It had been decided that we were going to go shopping then have dinner together. I had started the drinking at lunch, followed it up during dinner and was close to drunk when we decided to watch a movie. The only thing that was showing was Something Borrowed. The boys laughed hard as they bought the tickets. I had to giggle some myself, as drunk as I was. I sat next to Jules, he was holding my hand the whole time. Nick got mad when we started making out, claiming we were too loud and he really liked this movie. Jules did not like it at all; I was concentrating on everything else. Sasuke was joking around the whole time, fake crying, pretending to be scared and even did the fake yawn trick and put his arm around Nick. They acted more like a couple than we did.

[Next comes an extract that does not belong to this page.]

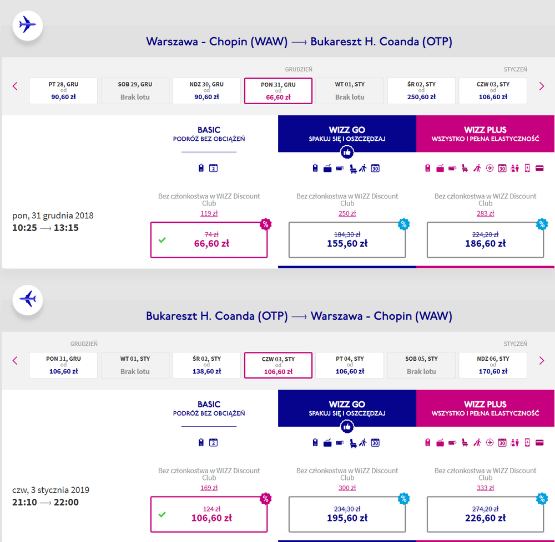Select the return BASIC 106,60 zł fare box
Image resolution: width=555 pixels, height=542 pixels.
209,514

I decided that it was late enough to hit the bar when the movie was over, I was sobering up and I didn't want any of that. "Bar! Bar! I'm thirsting!" I dragged Jules hand, he wasn't the hardest to get to a bar. Nick followed muttering something about needing some girl, Sasuke followed up by acting devastated accusing him for cheating. I love those guys, wouldn't surprise me if they were gay for each other. Just judging by the way they were acting.

No need to say that we ended up having a wet night. The bars closed earlier here, I don't know when we were thrown out. Sasuke was long gone, and Nick had gotten the girl he wanted. Jules and me had gotten on a bus and jumped off on a random spot. "I have no idea where we are, do you?" He took my hand and ran down to some field. "I don't need to know where I am when I'm with you." He was so sweet, I kissed him. He smiled and lay down. He looked up at the sky. "It's amazing that they are there, even if you can't see them. The stars, you're my star Ino. I might not always see you, but you're always here, in my heart." I lay down next to him, he held my hand. "That's so sweet. Even when I'm mad at you, there's still that one part of me that loves you, that's ready to give up everything and forgive you no matter what you've done."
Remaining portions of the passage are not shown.